Ein guter Tag zu sterben
Schon "Nekromantik" hatte eine ganz besondere Wirkung auf mich (& tausende Andere), was "Der Todesking" nur nochmal verstärken konnte. Der Episodenfilm, der jedem Tag der Woche einen (Selbst-)Mord-Fall zuordnet, verbunden durch einen pessimistischen Kettenbrief, vielleicht vom Tod selbst geschrieben, ist dabei noch nichtmal wirklich eine Weiterentwicklung des Nekrophilie-Underground-Klassiker. Vielleicht minimal thematisch & stilistisch, aber "Der Todesking" ist wesentlich epischer, poetischer & bedrückender. Wem emotional der indirekte Vorgänger schon zugesetzt hat, bei dem tun sich hier sicher ungeahnte Abgründe auf. Selten war der deutsche Film so depressiv, selbstbestimmt & eigen - kurz: diese Zusammenkunft der lebensmüden Menschen & Gedanken, ist mit nichts Fiktionalem vergleichbar. Völlig zu recht eine kleine Kultperle! Selten wurde die Faszination des Todes, so minderbemittelt (wortwörtlich) eingefangen, so magisch untergründig transportiert.
In einer Welt voller Hass, Gewalt & Tod, wirkt diese abgründige, irgendwie faszinierende Collage, aktueller denn je. Sicherlich mit dem Höhepunkt der Episode, in der eine Amokläuferin mit selbstmontierter Schulterkamera ihre Tat & letzten Minuten filmt. Wahnsinnig intensiv & seiner Zeit erschreckend voraus. Und trotz all der Maden, der traurigen Weltanschauung & dem Käfig voller unglücklicher Versager, vermittelt dieser König des Todes eine seltsam aufbauende, fast lebensbejahende Message. Unterbewusst, sich gegen den Tod stellend, den Betrachter enorm zum Nachdenken & Reflektieren bringend. Kantig, unangenehm, unschön - und ganz sicher unvergesslich. Eine Sternstunde des deutschen Untergrund-Films, an der es immer wieder Neues zu entdecken gibt & auf die man durchaus stolz sein kann, der man wirklich hinterher trauern darf. Damals wie heute einzigartig.
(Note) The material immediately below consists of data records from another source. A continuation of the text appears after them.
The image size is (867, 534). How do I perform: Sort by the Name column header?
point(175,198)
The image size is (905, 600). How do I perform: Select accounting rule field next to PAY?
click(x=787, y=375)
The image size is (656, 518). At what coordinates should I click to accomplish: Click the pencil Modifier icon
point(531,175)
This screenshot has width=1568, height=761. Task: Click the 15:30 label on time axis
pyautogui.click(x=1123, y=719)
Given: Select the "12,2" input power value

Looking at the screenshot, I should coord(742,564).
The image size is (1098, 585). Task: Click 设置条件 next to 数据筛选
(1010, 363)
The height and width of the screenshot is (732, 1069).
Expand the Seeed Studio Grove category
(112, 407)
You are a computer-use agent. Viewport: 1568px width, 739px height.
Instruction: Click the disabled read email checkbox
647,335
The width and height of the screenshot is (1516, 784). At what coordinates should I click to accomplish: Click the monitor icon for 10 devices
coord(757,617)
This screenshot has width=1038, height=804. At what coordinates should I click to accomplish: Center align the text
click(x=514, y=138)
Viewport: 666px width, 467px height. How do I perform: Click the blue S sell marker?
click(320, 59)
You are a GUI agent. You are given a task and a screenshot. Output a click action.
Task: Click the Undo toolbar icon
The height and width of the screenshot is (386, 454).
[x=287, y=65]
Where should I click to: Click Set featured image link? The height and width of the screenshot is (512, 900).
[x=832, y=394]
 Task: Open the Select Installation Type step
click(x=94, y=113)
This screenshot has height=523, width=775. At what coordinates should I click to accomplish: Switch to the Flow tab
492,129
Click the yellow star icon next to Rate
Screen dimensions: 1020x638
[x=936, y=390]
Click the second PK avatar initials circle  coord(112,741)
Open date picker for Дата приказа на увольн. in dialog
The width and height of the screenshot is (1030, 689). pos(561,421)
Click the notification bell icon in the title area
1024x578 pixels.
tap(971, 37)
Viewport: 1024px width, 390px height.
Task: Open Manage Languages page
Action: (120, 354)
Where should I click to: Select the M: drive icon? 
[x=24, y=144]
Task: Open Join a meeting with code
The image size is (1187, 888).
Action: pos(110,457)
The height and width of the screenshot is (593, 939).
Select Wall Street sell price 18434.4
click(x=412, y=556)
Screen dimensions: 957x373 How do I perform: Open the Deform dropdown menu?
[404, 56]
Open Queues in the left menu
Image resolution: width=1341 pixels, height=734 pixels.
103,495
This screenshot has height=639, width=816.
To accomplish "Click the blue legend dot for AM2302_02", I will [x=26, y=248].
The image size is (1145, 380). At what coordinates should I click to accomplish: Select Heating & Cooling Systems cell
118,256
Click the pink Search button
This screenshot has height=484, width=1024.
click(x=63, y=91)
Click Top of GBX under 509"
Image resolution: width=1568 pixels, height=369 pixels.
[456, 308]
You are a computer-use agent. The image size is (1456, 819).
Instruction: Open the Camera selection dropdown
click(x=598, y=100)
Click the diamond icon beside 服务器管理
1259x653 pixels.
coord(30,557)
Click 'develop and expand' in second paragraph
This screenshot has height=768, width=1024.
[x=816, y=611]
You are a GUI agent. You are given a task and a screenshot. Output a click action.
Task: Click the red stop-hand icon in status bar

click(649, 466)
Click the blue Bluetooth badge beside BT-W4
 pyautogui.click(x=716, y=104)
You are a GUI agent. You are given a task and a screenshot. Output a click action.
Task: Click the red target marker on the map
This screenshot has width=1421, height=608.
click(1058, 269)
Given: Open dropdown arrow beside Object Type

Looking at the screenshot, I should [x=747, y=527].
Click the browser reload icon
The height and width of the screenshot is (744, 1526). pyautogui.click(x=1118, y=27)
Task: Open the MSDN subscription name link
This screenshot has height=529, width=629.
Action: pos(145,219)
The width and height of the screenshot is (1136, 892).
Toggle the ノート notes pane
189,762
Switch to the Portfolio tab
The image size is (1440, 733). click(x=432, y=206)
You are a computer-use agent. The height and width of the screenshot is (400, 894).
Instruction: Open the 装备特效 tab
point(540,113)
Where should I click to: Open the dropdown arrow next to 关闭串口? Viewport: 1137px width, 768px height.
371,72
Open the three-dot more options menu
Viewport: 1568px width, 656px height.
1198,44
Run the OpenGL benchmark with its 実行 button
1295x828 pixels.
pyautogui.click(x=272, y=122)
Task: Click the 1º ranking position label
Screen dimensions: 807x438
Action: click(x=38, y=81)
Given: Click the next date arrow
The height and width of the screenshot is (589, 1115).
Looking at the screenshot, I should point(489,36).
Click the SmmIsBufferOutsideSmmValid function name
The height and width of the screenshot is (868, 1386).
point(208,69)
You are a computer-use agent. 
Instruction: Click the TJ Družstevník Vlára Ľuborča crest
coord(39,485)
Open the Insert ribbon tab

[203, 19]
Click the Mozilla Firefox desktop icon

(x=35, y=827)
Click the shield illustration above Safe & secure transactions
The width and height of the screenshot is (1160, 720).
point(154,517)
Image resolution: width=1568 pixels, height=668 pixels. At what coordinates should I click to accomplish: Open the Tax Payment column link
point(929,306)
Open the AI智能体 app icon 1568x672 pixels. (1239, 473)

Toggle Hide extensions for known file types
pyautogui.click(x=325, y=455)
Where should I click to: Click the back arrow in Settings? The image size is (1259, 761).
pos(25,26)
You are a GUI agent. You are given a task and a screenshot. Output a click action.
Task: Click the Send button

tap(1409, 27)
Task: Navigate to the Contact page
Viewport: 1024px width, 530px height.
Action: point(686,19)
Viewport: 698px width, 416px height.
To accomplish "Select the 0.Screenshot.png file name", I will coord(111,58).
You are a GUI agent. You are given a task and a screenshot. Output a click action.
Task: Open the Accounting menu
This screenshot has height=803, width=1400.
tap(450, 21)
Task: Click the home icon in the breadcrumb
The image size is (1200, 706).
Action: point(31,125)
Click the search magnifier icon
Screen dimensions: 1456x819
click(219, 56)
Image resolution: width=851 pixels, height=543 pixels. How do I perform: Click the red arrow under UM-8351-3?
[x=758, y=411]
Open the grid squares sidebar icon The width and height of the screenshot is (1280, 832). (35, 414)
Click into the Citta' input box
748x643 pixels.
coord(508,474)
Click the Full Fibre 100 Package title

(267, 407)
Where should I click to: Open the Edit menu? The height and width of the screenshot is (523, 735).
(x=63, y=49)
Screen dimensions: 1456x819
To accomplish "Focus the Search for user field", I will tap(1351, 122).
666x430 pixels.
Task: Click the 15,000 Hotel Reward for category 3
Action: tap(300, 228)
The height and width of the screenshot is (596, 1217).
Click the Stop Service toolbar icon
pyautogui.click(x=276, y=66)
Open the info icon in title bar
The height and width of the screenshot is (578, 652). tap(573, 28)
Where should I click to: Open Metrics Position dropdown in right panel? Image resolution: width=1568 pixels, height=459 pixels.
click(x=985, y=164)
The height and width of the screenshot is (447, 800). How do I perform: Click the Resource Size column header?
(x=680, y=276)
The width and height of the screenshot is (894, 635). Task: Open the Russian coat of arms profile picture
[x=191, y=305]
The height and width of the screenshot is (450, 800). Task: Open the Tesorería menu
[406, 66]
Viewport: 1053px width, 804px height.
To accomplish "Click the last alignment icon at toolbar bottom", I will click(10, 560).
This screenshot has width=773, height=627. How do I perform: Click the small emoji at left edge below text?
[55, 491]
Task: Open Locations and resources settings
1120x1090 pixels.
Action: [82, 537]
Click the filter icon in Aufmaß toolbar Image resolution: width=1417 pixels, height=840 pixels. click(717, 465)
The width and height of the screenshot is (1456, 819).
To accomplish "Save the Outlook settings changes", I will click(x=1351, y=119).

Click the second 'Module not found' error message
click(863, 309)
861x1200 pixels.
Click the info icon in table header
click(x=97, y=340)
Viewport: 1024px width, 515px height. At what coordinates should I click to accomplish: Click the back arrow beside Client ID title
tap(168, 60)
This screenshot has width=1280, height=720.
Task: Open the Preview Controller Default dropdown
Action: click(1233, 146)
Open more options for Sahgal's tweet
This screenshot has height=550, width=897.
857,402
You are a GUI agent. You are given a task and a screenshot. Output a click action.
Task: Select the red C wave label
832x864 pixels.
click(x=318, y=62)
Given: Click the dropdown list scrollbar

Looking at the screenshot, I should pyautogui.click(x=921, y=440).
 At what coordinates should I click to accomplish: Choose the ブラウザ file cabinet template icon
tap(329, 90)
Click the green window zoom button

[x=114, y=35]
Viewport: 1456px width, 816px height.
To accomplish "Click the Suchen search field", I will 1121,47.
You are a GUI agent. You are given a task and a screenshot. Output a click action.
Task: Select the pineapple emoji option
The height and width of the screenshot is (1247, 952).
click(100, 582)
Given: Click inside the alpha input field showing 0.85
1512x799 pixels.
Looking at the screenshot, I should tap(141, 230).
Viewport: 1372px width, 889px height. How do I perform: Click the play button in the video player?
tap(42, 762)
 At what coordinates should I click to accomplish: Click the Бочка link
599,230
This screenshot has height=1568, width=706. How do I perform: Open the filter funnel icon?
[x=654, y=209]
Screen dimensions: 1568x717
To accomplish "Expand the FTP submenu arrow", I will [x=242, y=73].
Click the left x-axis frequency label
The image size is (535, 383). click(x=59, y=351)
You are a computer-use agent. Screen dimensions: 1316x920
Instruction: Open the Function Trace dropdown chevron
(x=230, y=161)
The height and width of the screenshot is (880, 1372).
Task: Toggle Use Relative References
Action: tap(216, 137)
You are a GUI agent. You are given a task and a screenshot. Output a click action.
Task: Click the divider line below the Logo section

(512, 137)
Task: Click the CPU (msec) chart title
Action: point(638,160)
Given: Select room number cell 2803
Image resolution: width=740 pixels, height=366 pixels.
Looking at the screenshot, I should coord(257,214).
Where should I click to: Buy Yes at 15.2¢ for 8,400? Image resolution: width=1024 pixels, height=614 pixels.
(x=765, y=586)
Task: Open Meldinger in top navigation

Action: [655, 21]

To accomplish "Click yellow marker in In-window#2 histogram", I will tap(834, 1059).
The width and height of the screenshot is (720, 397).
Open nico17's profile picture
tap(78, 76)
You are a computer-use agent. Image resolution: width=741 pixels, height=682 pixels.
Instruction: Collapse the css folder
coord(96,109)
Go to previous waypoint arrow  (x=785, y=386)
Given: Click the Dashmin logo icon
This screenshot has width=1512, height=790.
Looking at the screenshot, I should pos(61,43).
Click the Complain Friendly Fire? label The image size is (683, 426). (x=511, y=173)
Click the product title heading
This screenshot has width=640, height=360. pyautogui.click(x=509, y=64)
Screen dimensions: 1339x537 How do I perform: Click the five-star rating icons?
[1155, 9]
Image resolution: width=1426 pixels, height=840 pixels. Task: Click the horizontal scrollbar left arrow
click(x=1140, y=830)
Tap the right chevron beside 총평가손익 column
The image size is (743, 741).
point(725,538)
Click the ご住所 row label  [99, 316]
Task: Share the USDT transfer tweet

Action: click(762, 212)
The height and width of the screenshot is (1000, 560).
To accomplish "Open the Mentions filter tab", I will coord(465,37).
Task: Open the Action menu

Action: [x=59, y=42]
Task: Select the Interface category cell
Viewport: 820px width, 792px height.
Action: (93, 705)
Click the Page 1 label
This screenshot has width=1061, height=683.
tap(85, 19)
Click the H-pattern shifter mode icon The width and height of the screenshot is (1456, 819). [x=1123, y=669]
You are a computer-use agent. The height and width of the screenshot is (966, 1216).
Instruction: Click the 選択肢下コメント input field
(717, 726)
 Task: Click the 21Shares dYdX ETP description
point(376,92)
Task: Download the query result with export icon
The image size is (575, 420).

Die Laiendarsteller vermitteln die pure Verzweiflung, den Selbst- & Lebenshass ihrer verlorenen Seelen erstaunlich unmittelbar, ohne großen Puffer zum Zuschauer. Eigentlich ist fast jede Episode für sich genommen eindringlich & besonders, meine weiteren Highlights (oder hier besser Lowlights) sind definitiv die atmosphärische Brücke der Selbstmörder & der VHS-Fan, der beeinflusst durch eine lustig-kranken Naziploitation-Flick seine Freundin erschließt. Ersterer ließ es mir eiskalt den Rücken hinunterlaufen, Letzterer brachte mich zum Schmunzeln, obwohl seine Metaebenen nur angedeutet werden. Psychisch kranken oder schwachen Menschen, sollte man dieses Machwerk vielleicht nicht zeigen. Sehenswert bleibt er aber für den Rest umso mehr! Die überschaubare Länge des Films verhindert aufkommende Langeweile, was eine Kunst ist, auf Grund etlicher langer, ungewöhnlicher Passagen & Kameraeinstellungen. Eine bittersüße Qual, fast wie der Tod selbst.
Fazit: morbide, abgründig, traurig, verzweifelt & angsteinflössend zutreffend auf diese (heutige) Welt - die logische Weiterentwicklung des Nekromantiker Buttgereit, vor dessen Leistung aus den 80ern - Arthouse mit Untergrund-Horror mit dunkler Poesie zu mixen - man seinen Hut ziehen muss!